NATO Summit most important post-Berlin Wall
NATO Summit: Most Important Summit Since the Wall Came Down | World In :60 | GZERO Media

Ian Bremmer shares his insights on global politics this week on World In :60:

First, what is the significance of Japan and South Korea's presence at the NATO summit?

First of all, this is by far the most important NATO summit we've seen since the Wall has come down. Japan and South Korea, a very big deal. Trilateral meeting with President Biden, the two American allies most important that have a dysfunctional relationship, fundamentally dysfunctional on the global stage, and increasingly they are trying to align Kishida, the Prime Minister, and Yoon, the President of South Korea, trying to make that happen. Also, we're increasingly seeing a transformation of NATO to not just being a North Atlantic Alliance, but increasingly taking on global security issues. China's more of a focus. Asian allies, more of a focus. Keep in mind, New Zealand and Australia also there.

Okay, with China lowering its quarantine period, do they finally have control of COVID-19?

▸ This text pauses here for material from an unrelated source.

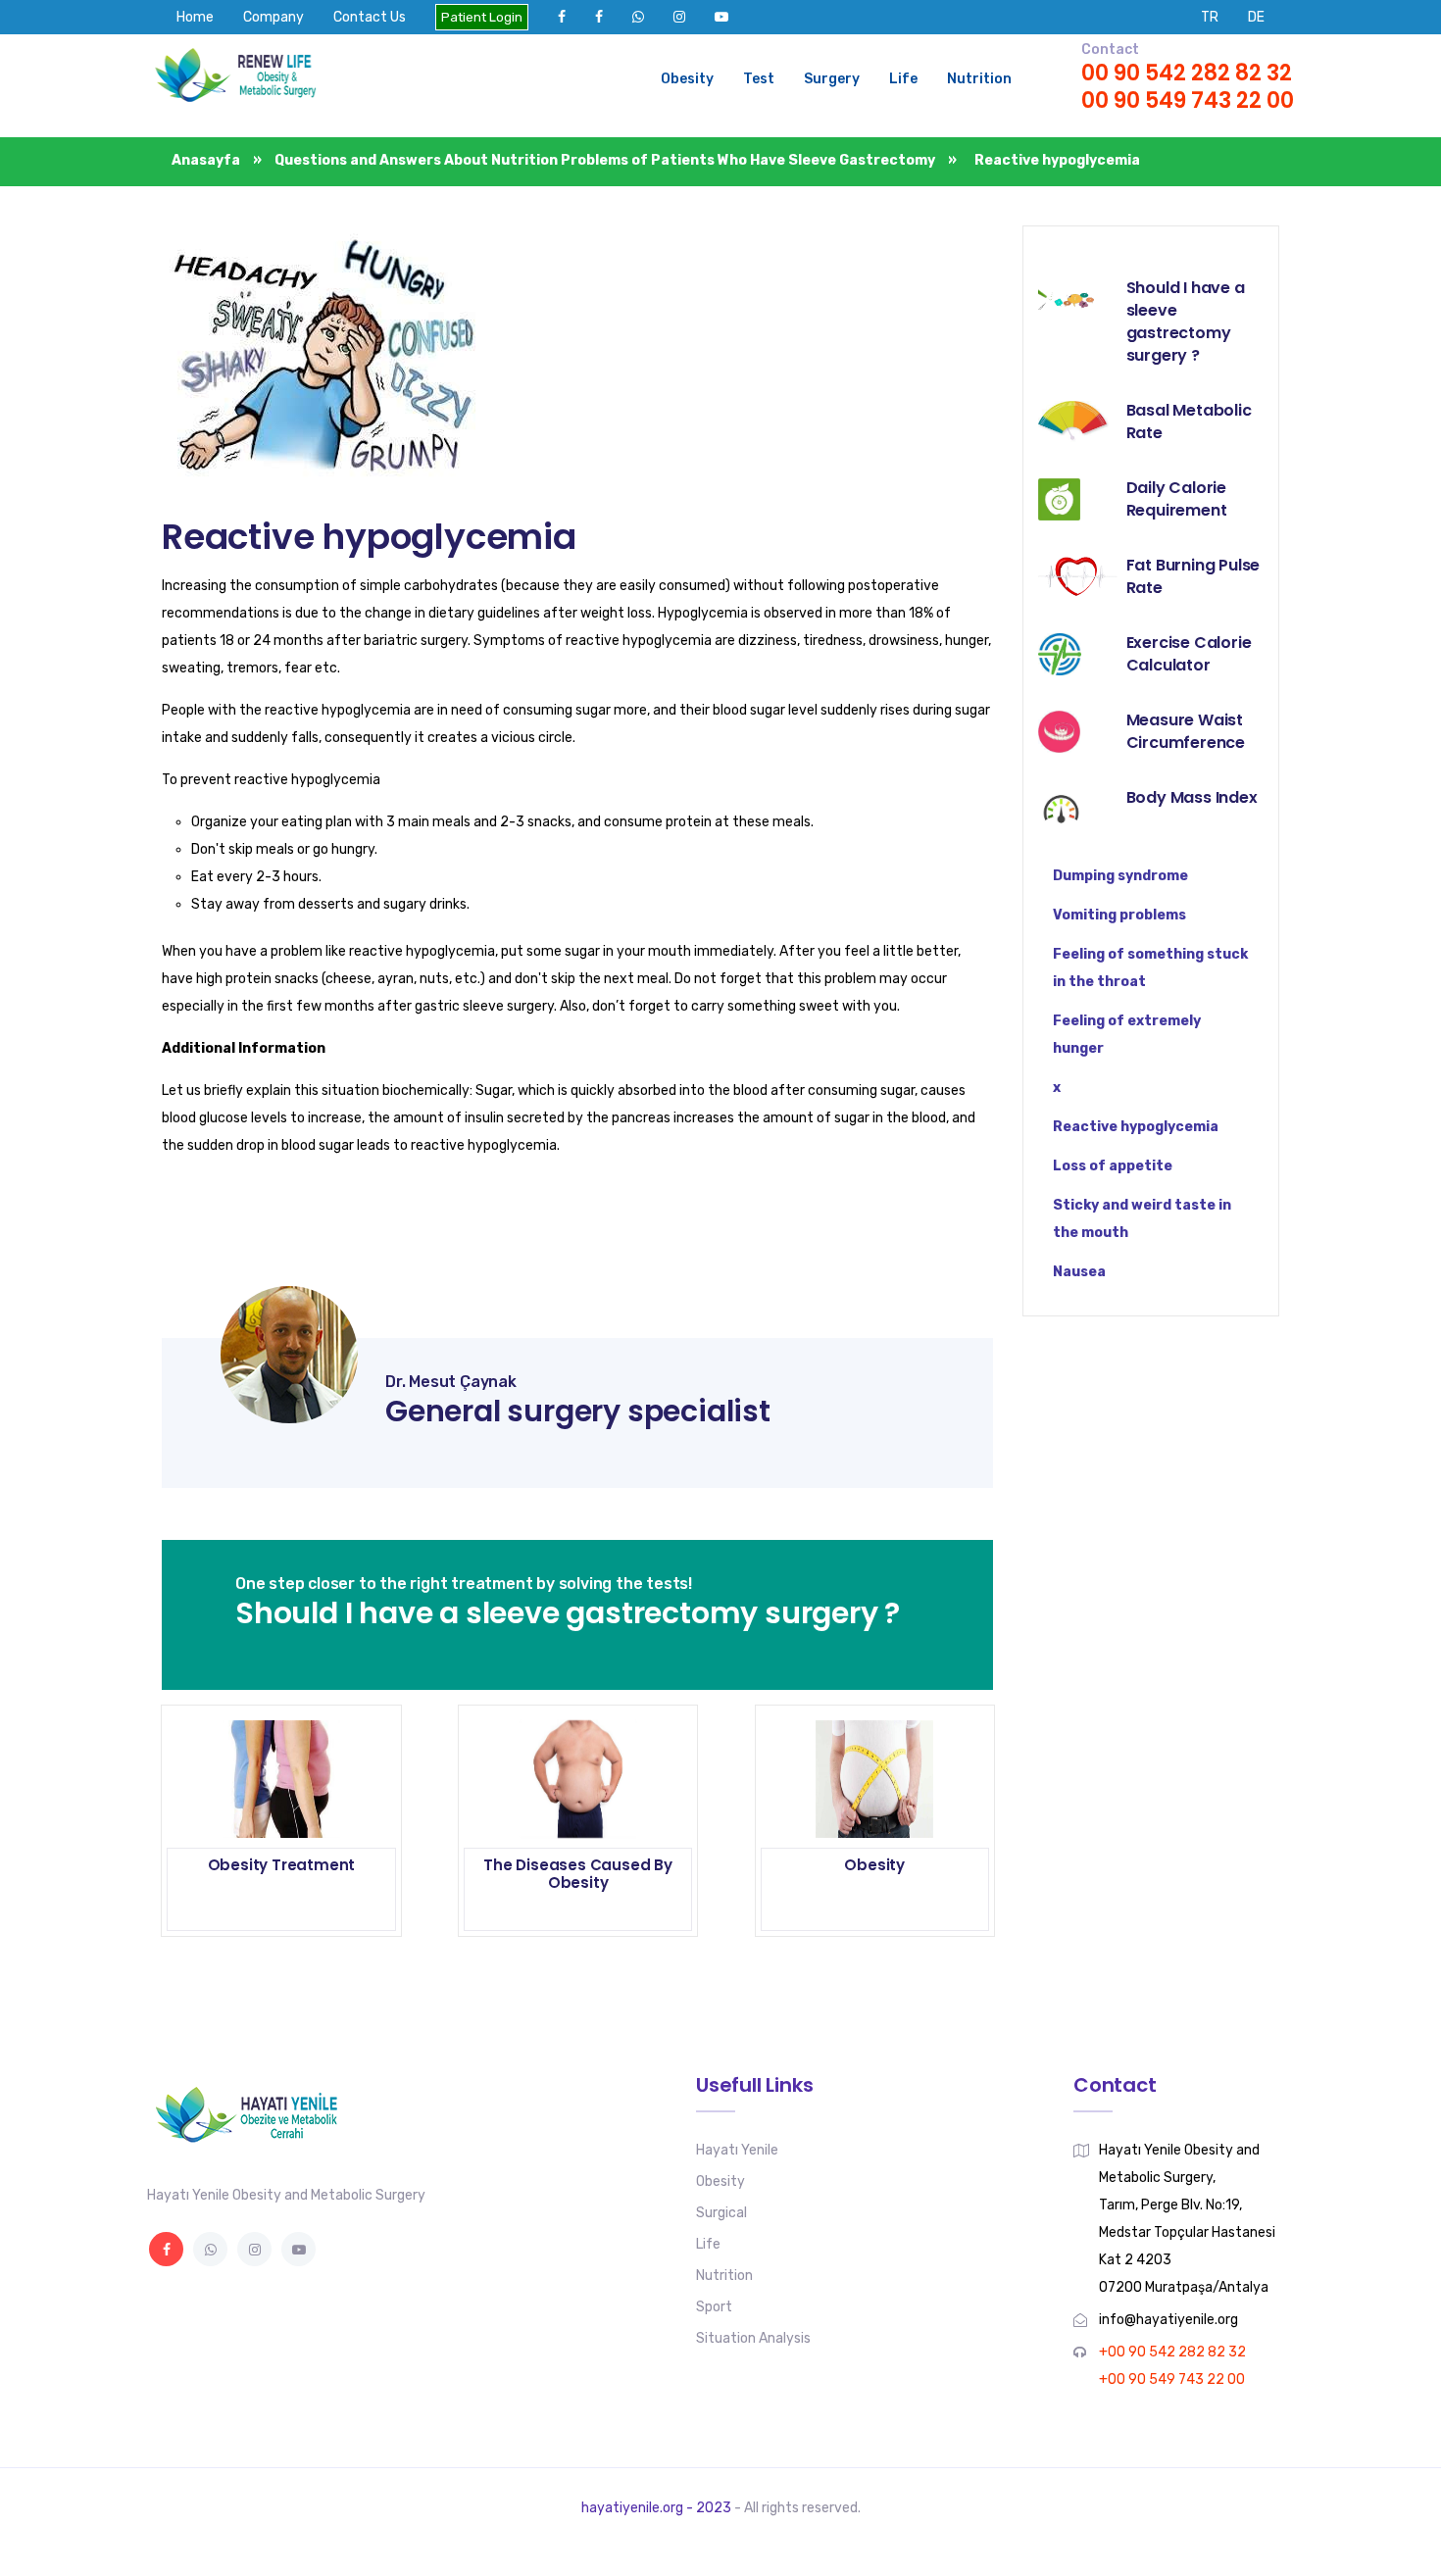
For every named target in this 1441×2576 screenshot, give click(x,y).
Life (903, 79)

No, they're lowering their quarantine period, but it's still very extended for anybody that would be thinking about coming. It's not like they're going to open up for tourists all of a sudden, or even a lot of business travel. And secondly, they are also increasing testing. Those are all things that are going to eventually help move them towards normalization, but they are still minimum of months away from anything that would look like a post zero-COVID policy. I think it's probably mid-2023 is what we're really looking at.

Also, will new G7 sanctions on Russia be effective at stopping the war in Ukraine?

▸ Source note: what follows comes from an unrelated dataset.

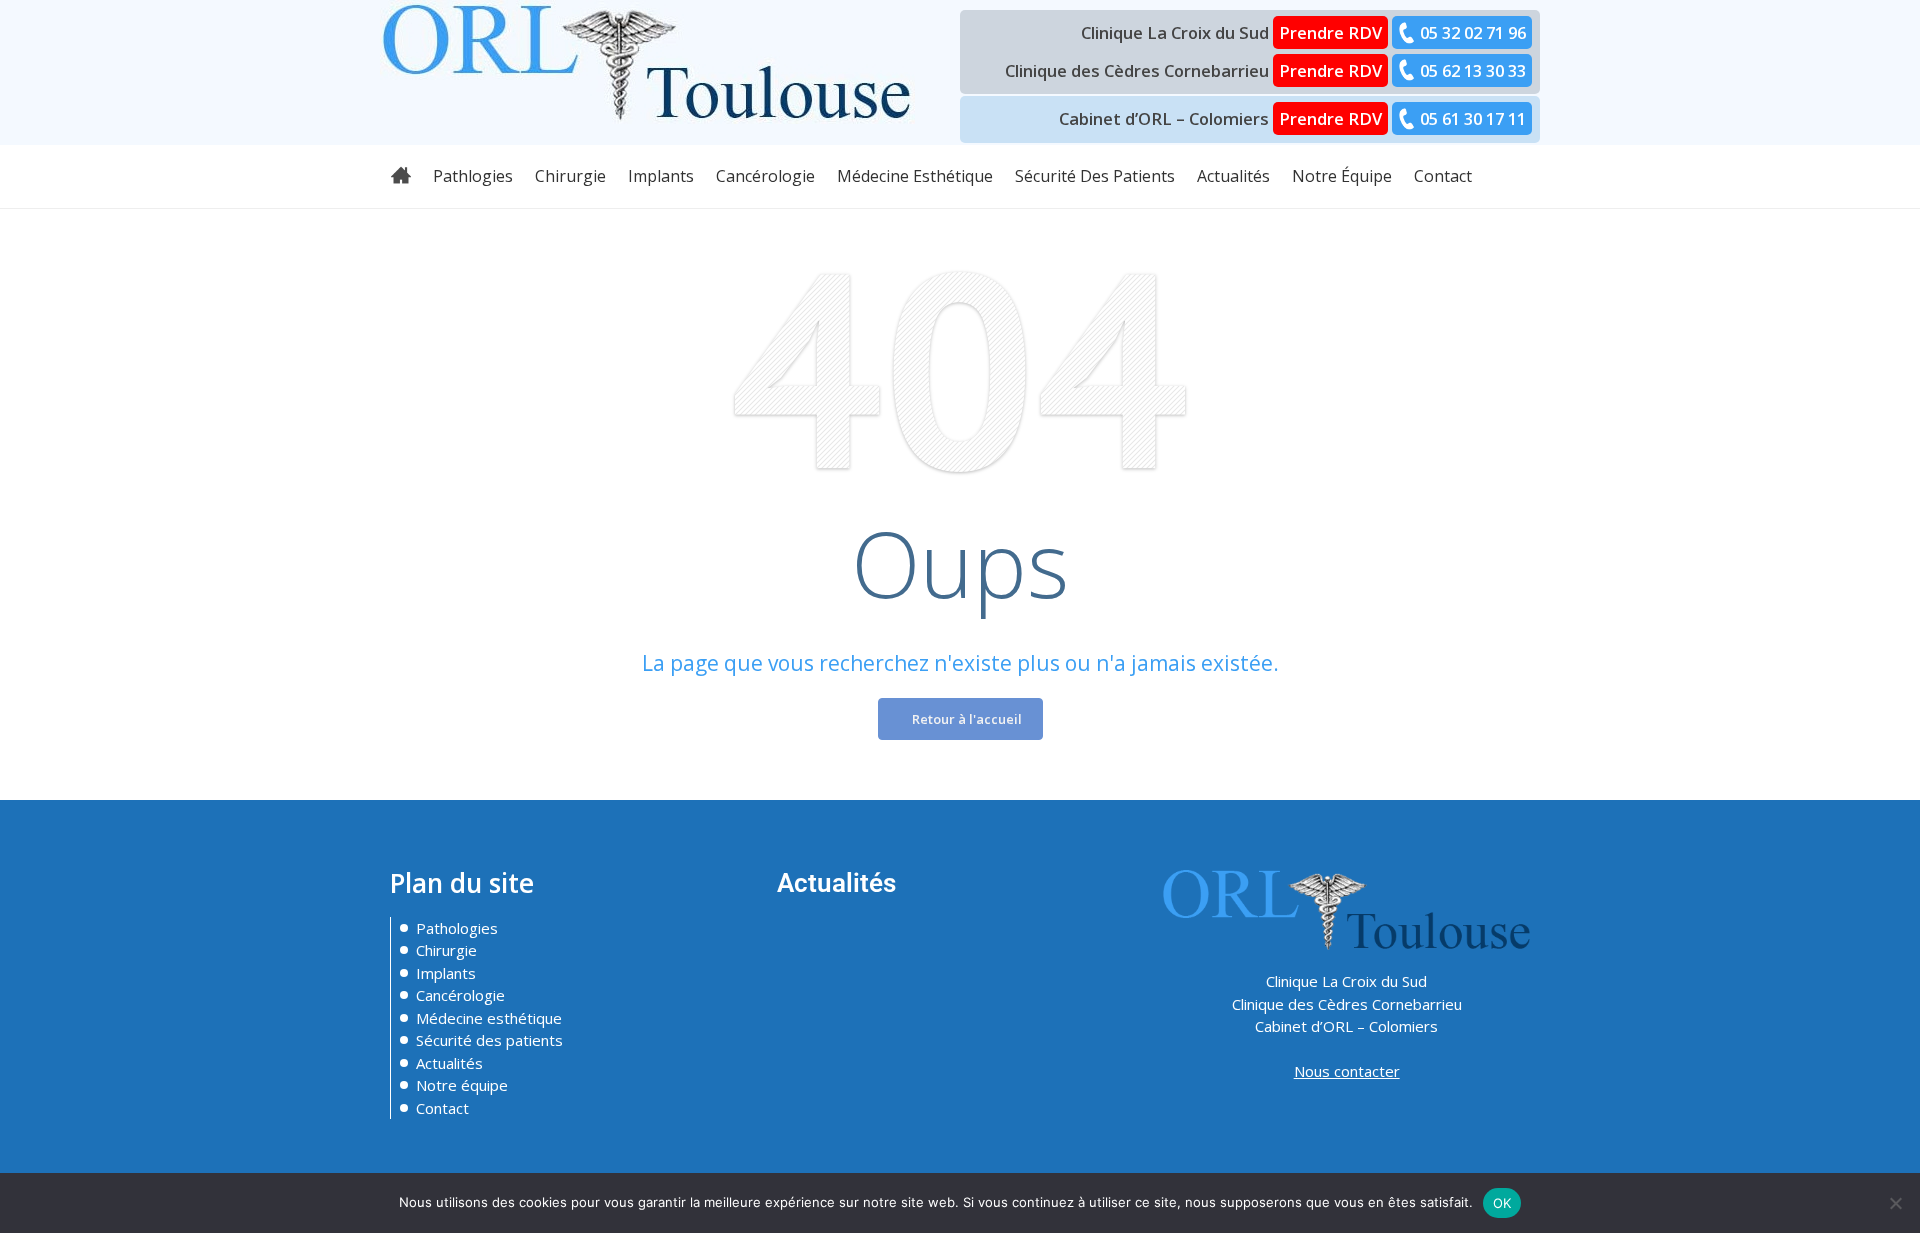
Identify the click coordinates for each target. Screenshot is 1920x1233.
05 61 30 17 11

No, no they won't. The only thing that's going to stop the war in Ukraine, frankly, is the Russians running out of troops and getting exhausted, which is closer to coming. And that means territorial gains are going to be harder to come by over the coming months and then we're closer to a frozen conflict. But that doesn't end the war, it just freezes the war. And that's a big problem because it means that Russia's relationship with NATO going forward is fundamentally broken, fundamentally hostile, and cold war with elements of hot war.